Pregnancy without intimacy

Penulis: November
last update Terakhir Diperbarui: 2025-11-10 03:04:32

MILLIE-ROSE’S POV

There was a knot in my stomach. A gnawing, ominous anxiety. The more I scrolled through the comments, the tighter it pulled. I was almost gasping in the confinement of my car, the tinted windows doing nothing to stop the feeling of claustrophobia creeping up my spine.

“Wow, congratulations to her.”

“She's a pretty actress. I've been a fan of hers since she was little. It's so great seeing her getting married.”

“But isn't she too young? Congratulations anyway.”

I kept scrolling, searching for the comment that had triggered this unease but nothing stood out. They were all the usual suspects. Well-wishers. Haters. Keyboard warriors dissecting every inch of my public life like they paid rent in it.

With a frustrated sigh, I locked my phone and dropped it into my purse like it had personally offended me. I leaned back in the leather seat and took a deep breath. Maybe that would help. It didn’t. The knot stayed, unmoved and unbothered.

What the hell was wrong with me?

Was this... wedding jitters? Was it normal to feel this twisted up inside the day before your wedding?

I wouldn’t know. I’ve never been married before. I never had a mother to guide me through moments like these. She died when I was five. Her absence was a void I had long stopped trying to fill.

My stepmother? Yeah, asking her about “wedding nerves” would earn me an eye-roll and probably an insult or three. We weren’t exactly swapping mother-daughter advice.

So how was I supposed to know if this feeling was normal?

“We're here, Ma'am,” the driver said as the car rolled to a stop.

“Oh,” I murmured, glancing out the tinted window. The towering glass structure of my modeling agency loomed ahead, crisp and intimidating under the mid-morning sun.

Callie had sent my schedule already, two photoshoots: Vogue and Elle, a lunch meeting with the directors of my upcoming movie role, and a bachelorette party later tonight.

And tomorrow?

I was supposed to become one with Silas Butt.

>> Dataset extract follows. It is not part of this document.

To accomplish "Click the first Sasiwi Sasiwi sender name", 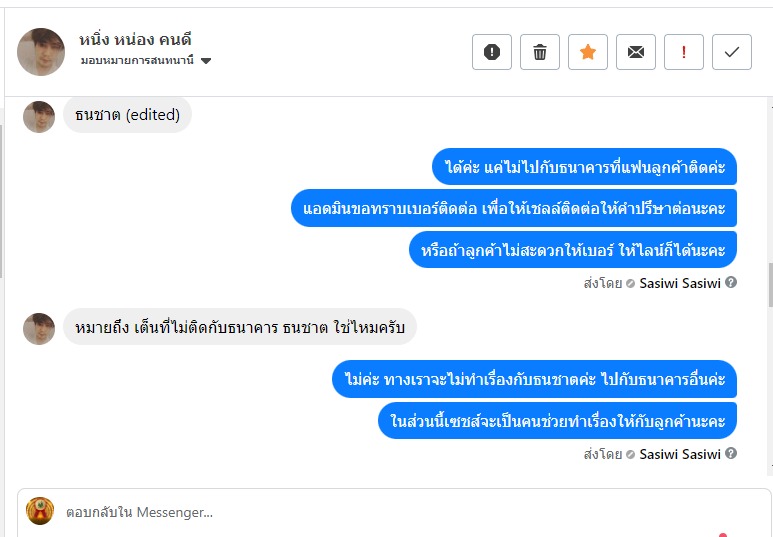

Everything should feel... perfect. But my chest was tight. My palms, clammy. I was nauseous. A gnawing anxiety that clung to me like perfume I didn’t remember spraying.

Was it my dress? An allergic reaction? What do I even blame this on?

“Ma’am?” The driver gently called again, likely noticing how zoned out I was.

“Yes, thank you,” I replied, shaking off the fog in my head as I grabbed my purse and stepped out.

I put on the most collected expression I could muster, smoothing out invisible creases on my blouse. Showbiz rule 101: keep it cute even when you’re dying inside.

“Good morning, Ma’am. Congratulations on your wedding tomorrow!” one of the security guards greeted me with a wide grin.

“Thank you. Good morning,” I replied, smiling politely as I passed through the lobby.

It wasn't just the guards, nearly everyone in the building offered a wave, a smile, a compliment about my wedding. I responded to each of them like clockwork, but I only truly breathed when I stepped into the solitude of the elevator. There, I finally let myself close my eyes and pull in deeper, longer breaths.

The elevator dinged, and I stepped out, heading toward my changing room. But something tugged at my attention…Mr. Dan's office was just a few steps away. I figured I’d say a quick hello before getting ready.

Except as I approached, voices filtered through the half-closed door. The words made me slow to a stop.

“Oh, she's so pathetic. I mean, she’s got all this glam and yet zero brain,” came a giggle. That was Roe. One of the other models. One of the loudest ones.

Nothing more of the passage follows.